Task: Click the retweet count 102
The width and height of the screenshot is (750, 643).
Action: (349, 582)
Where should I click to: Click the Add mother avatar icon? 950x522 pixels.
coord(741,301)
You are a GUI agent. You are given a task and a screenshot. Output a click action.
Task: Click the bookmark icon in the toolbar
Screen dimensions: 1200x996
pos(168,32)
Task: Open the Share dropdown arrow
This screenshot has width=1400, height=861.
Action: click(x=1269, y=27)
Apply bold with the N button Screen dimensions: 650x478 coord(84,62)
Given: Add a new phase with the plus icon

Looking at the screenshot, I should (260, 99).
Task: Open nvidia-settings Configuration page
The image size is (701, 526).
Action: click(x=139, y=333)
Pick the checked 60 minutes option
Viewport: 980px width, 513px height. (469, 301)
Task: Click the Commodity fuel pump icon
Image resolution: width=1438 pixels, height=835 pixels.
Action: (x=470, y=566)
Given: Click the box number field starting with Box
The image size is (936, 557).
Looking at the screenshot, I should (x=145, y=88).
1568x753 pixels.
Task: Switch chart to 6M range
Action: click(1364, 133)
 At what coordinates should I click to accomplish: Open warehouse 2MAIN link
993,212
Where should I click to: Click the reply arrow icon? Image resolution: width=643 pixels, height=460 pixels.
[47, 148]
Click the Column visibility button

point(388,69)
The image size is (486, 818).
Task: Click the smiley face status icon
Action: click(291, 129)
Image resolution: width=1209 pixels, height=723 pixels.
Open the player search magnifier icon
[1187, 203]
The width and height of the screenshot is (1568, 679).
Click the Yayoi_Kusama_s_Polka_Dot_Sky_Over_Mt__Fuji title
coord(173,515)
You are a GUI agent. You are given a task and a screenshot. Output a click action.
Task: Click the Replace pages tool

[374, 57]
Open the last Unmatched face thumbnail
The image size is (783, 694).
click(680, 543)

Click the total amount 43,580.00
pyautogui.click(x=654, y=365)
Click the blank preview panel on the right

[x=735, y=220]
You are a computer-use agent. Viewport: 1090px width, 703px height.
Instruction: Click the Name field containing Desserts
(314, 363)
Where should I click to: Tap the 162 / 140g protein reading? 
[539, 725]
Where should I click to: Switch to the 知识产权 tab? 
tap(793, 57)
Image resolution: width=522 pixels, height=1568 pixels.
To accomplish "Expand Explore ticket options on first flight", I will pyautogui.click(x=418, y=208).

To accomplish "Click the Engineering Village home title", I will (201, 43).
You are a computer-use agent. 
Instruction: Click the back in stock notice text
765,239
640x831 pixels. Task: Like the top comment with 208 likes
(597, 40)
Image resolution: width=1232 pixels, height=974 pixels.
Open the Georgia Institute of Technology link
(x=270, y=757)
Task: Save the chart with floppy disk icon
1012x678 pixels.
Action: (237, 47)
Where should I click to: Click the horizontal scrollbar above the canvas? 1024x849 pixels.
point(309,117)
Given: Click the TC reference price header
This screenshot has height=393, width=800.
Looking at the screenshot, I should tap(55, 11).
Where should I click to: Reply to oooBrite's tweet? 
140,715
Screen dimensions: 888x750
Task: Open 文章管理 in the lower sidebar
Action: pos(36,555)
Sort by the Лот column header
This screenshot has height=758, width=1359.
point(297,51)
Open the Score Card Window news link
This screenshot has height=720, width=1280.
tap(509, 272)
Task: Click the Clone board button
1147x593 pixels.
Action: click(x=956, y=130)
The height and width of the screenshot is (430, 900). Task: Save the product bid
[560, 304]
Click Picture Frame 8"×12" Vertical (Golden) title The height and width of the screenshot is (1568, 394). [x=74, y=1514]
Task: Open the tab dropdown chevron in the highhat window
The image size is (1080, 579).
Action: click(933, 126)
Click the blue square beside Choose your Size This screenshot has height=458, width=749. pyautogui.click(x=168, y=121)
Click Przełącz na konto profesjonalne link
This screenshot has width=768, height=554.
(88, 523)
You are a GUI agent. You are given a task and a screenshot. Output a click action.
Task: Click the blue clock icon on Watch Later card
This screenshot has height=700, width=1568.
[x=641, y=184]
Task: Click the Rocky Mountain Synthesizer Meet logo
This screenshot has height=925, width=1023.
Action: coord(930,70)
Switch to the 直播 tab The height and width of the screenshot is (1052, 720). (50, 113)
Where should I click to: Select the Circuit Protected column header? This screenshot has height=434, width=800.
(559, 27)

*Exercise goal*.
Only the lines with "computer" are needed; find them in the records and copy each one.

*Result of the task*.
You are a computer-use agent. Viewport: 1090px width, 703px height.
You are a computer-use agent. 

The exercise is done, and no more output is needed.